▸ **DATA**
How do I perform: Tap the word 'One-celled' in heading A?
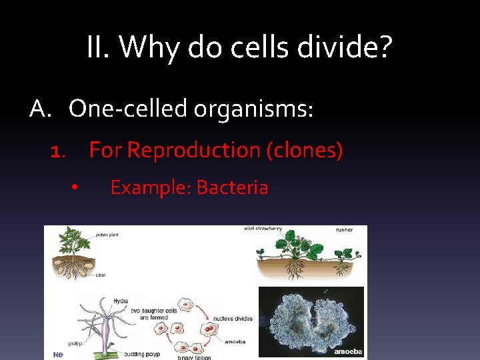pos(127,108)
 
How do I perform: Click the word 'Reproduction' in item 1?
pos(194,150)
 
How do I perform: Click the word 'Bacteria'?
pos(232,188)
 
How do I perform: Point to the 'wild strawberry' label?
pos(263,229)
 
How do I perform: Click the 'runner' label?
pos(344,229)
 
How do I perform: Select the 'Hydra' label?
pos(121,301)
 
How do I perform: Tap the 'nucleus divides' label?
pos(234,319)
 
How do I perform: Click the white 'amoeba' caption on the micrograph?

▸ **ASSIGNMENT**
The data shown above must be printed again exactly, with no images included.

▸ **EXERCISE SOLUTION**
How do I perform: Tap the word 'One-celled' in heading A?
pos(127,108)
 
How do I perform: Click the word 'Reproduction' in item 1?
pos(194,150)
 
How do I perform: Click the word 'Bacteria'?
pos(232,188)
 
How do I perform: Point to the 'wild strawberry' label?
pos(263,229)
 
How do I perform: Click the 'runner' label?
pos(344,229)
 
How do I perform: Select the 'Hydra' label?
pos(121,301)
 
How do I perform: Tap the 'nucleus divides' label?
pos(234,319)
 
How do I perform: Click the white 'amoeba' caption on the micrograph?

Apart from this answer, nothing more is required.